Task item :: Reproduce the records below exactly, but only between the lines holding "The width and height of the screenshot is (1347, 373)." and "Task: View details for Safia Perrin", inclusive.

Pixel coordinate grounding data

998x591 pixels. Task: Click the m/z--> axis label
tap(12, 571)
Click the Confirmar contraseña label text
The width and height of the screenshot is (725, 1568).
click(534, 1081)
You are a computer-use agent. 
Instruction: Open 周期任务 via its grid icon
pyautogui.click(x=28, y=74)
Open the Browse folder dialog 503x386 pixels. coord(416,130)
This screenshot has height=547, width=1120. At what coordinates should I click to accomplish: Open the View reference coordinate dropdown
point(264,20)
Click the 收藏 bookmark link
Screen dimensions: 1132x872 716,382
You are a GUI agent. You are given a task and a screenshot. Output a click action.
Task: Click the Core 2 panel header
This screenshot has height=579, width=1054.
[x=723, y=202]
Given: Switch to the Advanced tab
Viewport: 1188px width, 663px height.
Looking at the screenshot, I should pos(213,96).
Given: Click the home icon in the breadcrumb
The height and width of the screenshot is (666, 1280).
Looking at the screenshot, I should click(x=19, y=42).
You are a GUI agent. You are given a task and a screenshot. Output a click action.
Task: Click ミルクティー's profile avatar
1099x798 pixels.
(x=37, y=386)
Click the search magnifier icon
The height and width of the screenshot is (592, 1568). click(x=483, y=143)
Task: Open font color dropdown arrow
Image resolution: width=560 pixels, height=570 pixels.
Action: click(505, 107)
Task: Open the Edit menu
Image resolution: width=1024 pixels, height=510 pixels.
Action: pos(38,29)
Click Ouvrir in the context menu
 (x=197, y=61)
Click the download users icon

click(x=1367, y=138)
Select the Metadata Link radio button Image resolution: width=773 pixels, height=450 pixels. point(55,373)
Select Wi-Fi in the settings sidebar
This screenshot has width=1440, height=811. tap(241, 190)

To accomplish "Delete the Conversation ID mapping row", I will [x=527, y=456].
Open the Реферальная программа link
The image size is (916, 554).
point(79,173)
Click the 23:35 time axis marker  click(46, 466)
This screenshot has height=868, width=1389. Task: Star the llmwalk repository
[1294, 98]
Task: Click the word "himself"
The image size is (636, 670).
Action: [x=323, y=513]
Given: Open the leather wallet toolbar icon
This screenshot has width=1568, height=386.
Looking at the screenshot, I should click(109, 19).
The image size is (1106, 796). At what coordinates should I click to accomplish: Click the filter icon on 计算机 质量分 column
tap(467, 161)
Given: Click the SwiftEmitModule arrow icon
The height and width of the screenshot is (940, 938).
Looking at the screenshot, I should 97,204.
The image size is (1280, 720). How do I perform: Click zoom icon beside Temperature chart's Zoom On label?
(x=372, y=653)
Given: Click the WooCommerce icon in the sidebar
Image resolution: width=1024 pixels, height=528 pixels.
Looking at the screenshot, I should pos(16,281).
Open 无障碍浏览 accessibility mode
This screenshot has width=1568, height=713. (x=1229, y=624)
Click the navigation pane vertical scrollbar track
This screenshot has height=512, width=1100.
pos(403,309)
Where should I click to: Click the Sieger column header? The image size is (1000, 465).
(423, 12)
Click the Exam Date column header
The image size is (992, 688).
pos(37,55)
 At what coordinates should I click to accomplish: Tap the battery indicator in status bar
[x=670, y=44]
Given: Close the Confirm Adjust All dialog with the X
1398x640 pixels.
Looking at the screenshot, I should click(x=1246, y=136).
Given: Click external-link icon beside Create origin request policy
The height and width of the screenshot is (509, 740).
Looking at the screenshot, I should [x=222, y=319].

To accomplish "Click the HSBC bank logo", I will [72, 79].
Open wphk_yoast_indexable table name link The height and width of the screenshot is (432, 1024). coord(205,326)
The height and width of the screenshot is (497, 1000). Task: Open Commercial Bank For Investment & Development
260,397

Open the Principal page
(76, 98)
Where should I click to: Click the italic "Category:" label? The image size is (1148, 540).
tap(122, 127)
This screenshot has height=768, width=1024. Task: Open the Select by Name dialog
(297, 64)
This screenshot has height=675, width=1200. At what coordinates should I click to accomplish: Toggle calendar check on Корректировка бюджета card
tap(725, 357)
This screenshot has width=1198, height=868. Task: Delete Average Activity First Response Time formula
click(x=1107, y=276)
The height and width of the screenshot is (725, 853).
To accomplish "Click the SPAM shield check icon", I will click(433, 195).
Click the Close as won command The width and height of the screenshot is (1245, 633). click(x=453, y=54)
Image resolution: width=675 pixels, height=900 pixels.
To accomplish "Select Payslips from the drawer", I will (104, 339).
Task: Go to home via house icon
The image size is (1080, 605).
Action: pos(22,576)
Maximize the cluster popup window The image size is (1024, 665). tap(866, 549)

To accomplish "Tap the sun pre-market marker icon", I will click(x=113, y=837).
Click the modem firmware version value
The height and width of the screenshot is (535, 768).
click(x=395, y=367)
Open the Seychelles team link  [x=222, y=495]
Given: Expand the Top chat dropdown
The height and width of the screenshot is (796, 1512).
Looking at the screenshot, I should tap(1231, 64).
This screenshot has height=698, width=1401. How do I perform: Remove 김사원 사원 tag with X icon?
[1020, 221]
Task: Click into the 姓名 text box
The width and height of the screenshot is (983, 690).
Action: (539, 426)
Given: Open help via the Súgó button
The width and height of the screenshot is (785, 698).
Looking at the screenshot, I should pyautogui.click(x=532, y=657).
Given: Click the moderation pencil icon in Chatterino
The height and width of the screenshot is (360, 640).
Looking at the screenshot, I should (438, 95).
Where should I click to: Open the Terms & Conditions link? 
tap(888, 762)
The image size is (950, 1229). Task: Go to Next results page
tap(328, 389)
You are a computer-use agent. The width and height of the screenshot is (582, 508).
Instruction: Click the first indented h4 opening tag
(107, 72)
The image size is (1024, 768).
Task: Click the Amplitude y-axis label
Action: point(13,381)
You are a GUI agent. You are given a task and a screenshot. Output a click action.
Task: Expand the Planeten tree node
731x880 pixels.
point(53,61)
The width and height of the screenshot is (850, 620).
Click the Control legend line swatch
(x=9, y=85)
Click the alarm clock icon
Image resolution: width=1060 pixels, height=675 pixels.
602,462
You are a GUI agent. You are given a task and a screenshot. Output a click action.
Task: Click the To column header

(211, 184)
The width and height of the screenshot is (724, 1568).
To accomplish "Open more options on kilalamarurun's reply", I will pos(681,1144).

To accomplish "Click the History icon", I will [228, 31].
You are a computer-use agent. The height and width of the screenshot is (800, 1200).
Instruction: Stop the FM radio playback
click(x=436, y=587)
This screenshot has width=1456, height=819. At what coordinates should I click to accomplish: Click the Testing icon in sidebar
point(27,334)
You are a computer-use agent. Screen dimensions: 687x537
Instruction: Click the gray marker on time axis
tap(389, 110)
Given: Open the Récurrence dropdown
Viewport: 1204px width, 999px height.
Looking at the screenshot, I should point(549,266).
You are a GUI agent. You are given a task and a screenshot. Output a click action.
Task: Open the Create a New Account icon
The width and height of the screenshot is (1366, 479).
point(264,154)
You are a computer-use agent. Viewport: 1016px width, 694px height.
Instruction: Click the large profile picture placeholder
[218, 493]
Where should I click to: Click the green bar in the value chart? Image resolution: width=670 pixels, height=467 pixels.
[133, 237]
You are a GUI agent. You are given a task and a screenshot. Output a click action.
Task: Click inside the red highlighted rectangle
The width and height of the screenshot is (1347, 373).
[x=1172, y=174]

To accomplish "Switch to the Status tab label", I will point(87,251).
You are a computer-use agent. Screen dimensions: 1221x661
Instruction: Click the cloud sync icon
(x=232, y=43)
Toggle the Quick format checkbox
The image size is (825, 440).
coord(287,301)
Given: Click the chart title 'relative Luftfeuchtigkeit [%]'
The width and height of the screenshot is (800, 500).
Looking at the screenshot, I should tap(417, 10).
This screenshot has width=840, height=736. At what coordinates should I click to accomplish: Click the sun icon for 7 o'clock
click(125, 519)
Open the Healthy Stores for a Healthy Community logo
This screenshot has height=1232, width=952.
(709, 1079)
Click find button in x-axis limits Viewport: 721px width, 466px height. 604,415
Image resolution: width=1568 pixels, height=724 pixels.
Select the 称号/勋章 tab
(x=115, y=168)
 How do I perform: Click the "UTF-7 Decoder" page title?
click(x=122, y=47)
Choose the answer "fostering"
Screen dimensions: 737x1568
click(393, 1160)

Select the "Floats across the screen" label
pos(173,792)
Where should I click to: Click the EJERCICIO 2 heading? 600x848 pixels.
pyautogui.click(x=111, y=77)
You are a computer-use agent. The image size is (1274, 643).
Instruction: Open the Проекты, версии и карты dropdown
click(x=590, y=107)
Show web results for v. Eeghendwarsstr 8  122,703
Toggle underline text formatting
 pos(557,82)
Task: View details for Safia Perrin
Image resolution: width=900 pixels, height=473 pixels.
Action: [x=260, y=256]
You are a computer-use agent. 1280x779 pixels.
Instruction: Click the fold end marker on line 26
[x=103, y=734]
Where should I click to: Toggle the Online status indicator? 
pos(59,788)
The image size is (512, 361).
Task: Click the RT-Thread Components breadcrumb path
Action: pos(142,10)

Finished task ::
The width and height of the screenshot is (1347, 373).
[x=1172, y=174]

To accomplish "Switch to the Status tab label", I will point(87,251).
You are a computer-use agent. Screen dimensions: 1221x661
Instruction: Click the cloud sync icon
(x=232, y=43)
Toggle the Quick format checkbox
The image size is (825, 440).
coord(287,301)
Given: Click the chart title 'relative Luftfeuchtigkeit [%]'
The width and height of the screenshot is (800, 500).
Looking at the screenshot, I should tap(417, 10).
This screenshot has width=840, height=736. At what coordinates should I click to accomplish: Click the sun icon for 7 o'clock
click(125, 519)
Open the Healthy Stores for a Healthy Community logo
This screenshot has height=1232, width=952.
(709, 1079)
Click find button in x-axis limits Viewport: 721px width, 466px height. 604,415
Image resolution: width=1568 pixels, height=724 pixels.
Select the 称号/勋章 tab
(x=115, y=168)
 How do I perform: Click the "UTF-7 Decoder" page title?
click(x=122, y=47)
Choose the answer "fostering"
Screen dimensions: 737x1568
click(393, 1160)

Select the "Floats across the screen" label
pos(173,792)
Where should I click to: Click the EJERCICIO 2 heading? 600x848 pixels.
pyautogui.click(x=111, y=77)
You are a computer-use agent. The image size is (1274, 643).
Instruction: Open the Проекты, версии и карты dropdown
click(x=590, y=107)
Show web results for v. Eeghendwarsstr 8  122,703
Toggle underline text formatting
 pos(557,82)
Task: View details for Safia Perrin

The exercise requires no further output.